HIGH POINT, N.C. – B.A.S. S. Nation Conservation Director (CD) for North Carolina, Bill Frazier, recently assisted a team of Australia fisheries scientists in its research of the hows and whys of habitat projects in the nation’s reservoirs. The result is a recently released 98-page report entitled “Increasing Australian Impoundment Fisheries Potential: Habitat Enhancement to Improve Angling and Productivity in Impoundments.”
“I feel like I got as much out of it as Mr. Norris (Dr. Alexander) did,” said Frazier “We chatted back and forth on a wide range of topics to start with and then narrowed it down to the details that he wanted for the report.”
Among other topics, they discussed the innovative Educational Fishing Trail at Oak Hollow Lake. It allows anglers to learn about habitat needs of bass as they fish a variety of cover placed sequentially according to season.
The North Carolina CD added that some similarities exist in the challenges that both nations face regarding management of fisheries in reservoirs, but Australia’s are more extreme. Water levels there can fluctuate hundreds of feet annually. And funding can be tough to come by.
“If they get stockings of anything, bait or bass, the anglers have to raise the money,” Frazier said. “That is before they ever get to a discussion about the habitat to support and propagate it into a lasting resource.”
Norris and his team also visited Arizona, Missouri, Nebraska, North Carolina, Oklahoma, and Texas.
B.A.S.S. National Conservation Director Gene Gilliland said that the report will benefit reservoir management in this country as well as Australia.
“Although what they deal with in Australia is drastically different from the typical U.S. problem, the connection to sportfishing is the same,” he explained. “I don’t think that he was looking for a fix but more like a chance to see a range of problems and how we in the U.S., through government and private partnerships, are working to make things better.”

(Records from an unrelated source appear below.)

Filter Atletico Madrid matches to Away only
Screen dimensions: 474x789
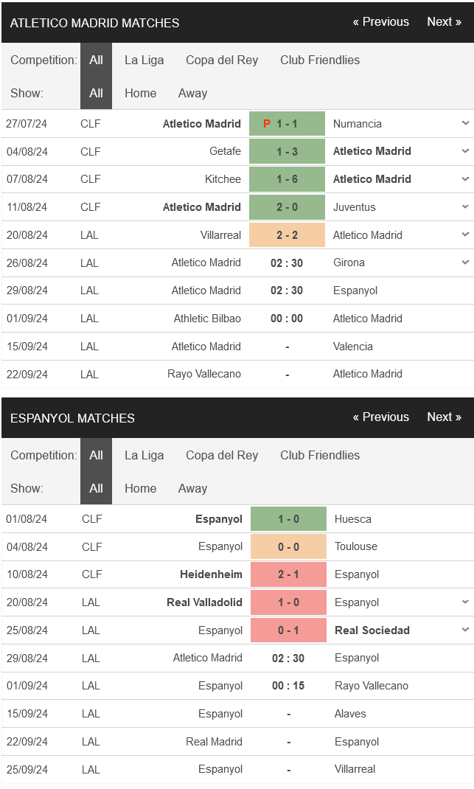click(x=192, y=93)
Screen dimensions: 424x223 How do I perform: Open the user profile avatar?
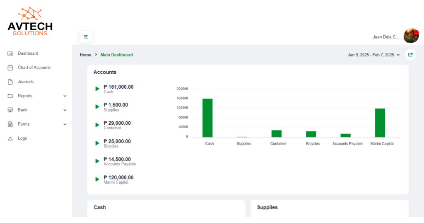point(411,36)
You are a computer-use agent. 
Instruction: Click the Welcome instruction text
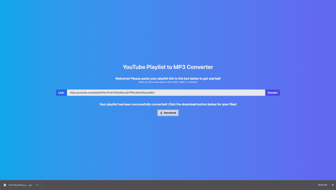pyautogui.click(x=168, y=79)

In the process, Gilliland said, “Norris compiled a terrific report of habitat enhancement projects from across the country that will be very useful to B.A.S.S. Conservation as an idea book that CDs and clubs can look at for inspiration and ideas.”
He added that the Reservoir Committee for the Southern Division of the American Fisheries Society is looking at using the Norris Report to help create a how-to habitat manual.
“All of this fits together and will make future projects more effective and efficient and pay off with more fish in the end of anglers’ lines,” the Gilliland concluded.